§ **Your assignment**
Restate the records underneath, keeping each one exactly the same.

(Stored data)
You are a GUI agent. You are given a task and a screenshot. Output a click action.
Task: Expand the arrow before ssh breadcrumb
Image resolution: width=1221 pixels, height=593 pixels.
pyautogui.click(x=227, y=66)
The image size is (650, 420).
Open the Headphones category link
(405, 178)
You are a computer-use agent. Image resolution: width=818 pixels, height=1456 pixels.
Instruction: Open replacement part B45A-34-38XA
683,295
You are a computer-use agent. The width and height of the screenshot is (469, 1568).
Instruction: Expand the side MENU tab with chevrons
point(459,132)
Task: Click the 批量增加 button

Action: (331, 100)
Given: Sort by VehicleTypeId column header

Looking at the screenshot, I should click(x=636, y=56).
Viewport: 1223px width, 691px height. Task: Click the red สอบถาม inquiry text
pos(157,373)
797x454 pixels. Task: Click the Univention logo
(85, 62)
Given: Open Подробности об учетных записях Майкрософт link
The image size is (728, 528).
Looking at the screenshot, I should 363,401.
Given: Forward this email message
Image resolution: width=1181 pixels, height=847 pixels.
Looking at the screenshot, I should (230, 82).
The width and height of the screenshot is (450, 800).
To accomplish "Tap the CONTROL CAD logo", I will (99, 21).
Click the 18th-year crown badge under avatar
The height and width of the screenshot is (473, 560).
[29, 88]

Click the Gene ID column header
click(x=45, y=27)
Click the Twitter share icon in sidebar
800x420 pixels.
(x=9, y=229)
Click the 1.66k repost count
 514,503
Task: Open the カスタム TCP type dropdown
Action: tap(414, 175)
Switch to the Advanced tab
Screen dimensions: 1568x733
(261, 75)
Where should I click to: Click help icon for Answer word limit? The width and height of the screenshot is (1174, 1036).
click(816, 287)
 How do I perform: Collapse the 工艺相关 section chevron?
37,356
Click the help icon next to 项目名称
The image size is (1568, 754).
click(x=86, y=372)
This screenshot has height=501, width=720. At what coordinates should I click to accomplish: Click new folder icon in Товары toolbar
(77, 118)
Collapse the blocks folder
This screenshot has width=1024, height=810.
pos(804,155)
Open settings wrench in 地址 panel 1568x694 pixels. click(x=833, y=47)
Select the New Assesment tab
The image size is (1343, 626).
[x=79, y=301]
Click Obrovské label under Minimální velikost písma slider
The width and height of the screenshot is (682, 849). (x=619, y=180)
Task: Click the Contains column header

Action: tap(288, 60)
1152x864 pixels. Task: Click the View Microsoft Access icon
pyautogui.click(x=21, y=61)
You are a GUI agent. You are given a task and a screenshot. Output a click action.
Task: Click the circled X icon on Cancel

§ **Answer space**
You are a GUI agent. You are given a task and a screenshot. Output a click action.
Task: Expand the arrow before ssh breadcrumb
Image resolution: width=1221 pixels, height=593 pixels.
pyautogui.click(x=227, y=66)
The image size is (650, 420).
Open the Headphones category link
(405, 178)
You are a computer-use agent. Image resolution: width=818 pixels, height=1456 pixels.
Instruction: Open replacement part B45A-34-38XA
683,295
You are a computer-use agent. The width and height of the screenshot is (469, 1568).
Instruction: Expand the side MENU tab with chevrons
point(459,132)
Task: Click the 批量增加 button

Action: (331, 100)
Given: Sort by VehicleTypeId column header

Looking at the screenshot, I should click(x=636, y=56).
Viewport: 1223px width, 691px height. Task: Click the red สอบถาม inquiry text
pos(157,373)
797x454 pixels. Task: Click the Univention logo
(85, 62)
Given: Open Подробности об учетных записях Майкрософт link
The image size is (728, 528).
Looking at the screenshot, I should 363,401.
Given: Forward this email message
Image resolution: width=1181 pixels, height=847 pixels.
Looking at the screenshot, I should (230, 82).
The width and height of the screenshot is (450, 800).
To accomplish "Tap the CONTROL CAD logo", I will (99, 21).
Click the 18th-year crown badge under avatar
The height and width of the screenshot is (473, 560).
[29, 88]

Click the Gene ID column header
click(x=45, y=27)
Click the Twitter share icon in sidebar
800x420 pixels.
(x=9, y=229)
Click the 1.66k repost count
 514,503
Task: Open the カスタム TCP type dropdown
Action: tap(414, 175)
Switch to the Advanced tab
Screen dimensions: 1568x733
(261, 75)
Where should I click to: Click help icon for Answer word limit? The width and height of the screenshot is (1174, 1036).
click(816, 287)
 How do I perform: Collapse the 工艺相关 section chevron?
37,356
Click the help icon next to 项目名称
The image size is (1568, 754).
click(x=86, y=372)
This screenshot has height=501, width=720. At what coordinates should I click to accomplish: Click new folder icon in Товары toolbar
(77, 118)
Collapse the blocks folder
This screenshot has width=1024, height=810.
pos(804,155)
Open settings wrench in 地址 panel 1568x694 pixels. click(x=833, y=47)
Select the New Assesment tab
The image size is (1343, 626).
[x=79, y=301]
Click Obrovské label under Minimální velikost písma slider
The width and height of the screenshot is (682, 849). (x=619, y=180)
Task: Click the Contains column header

Action: tap(288, 60)
1152x864 pixels. Task: Click the View Microsoft Access icon
pyautogui.click(x=21, y=61)
You are a GUI agent. You are given a task and a screenshot. Output a click action.
Task: Click the circled X icon on Cancel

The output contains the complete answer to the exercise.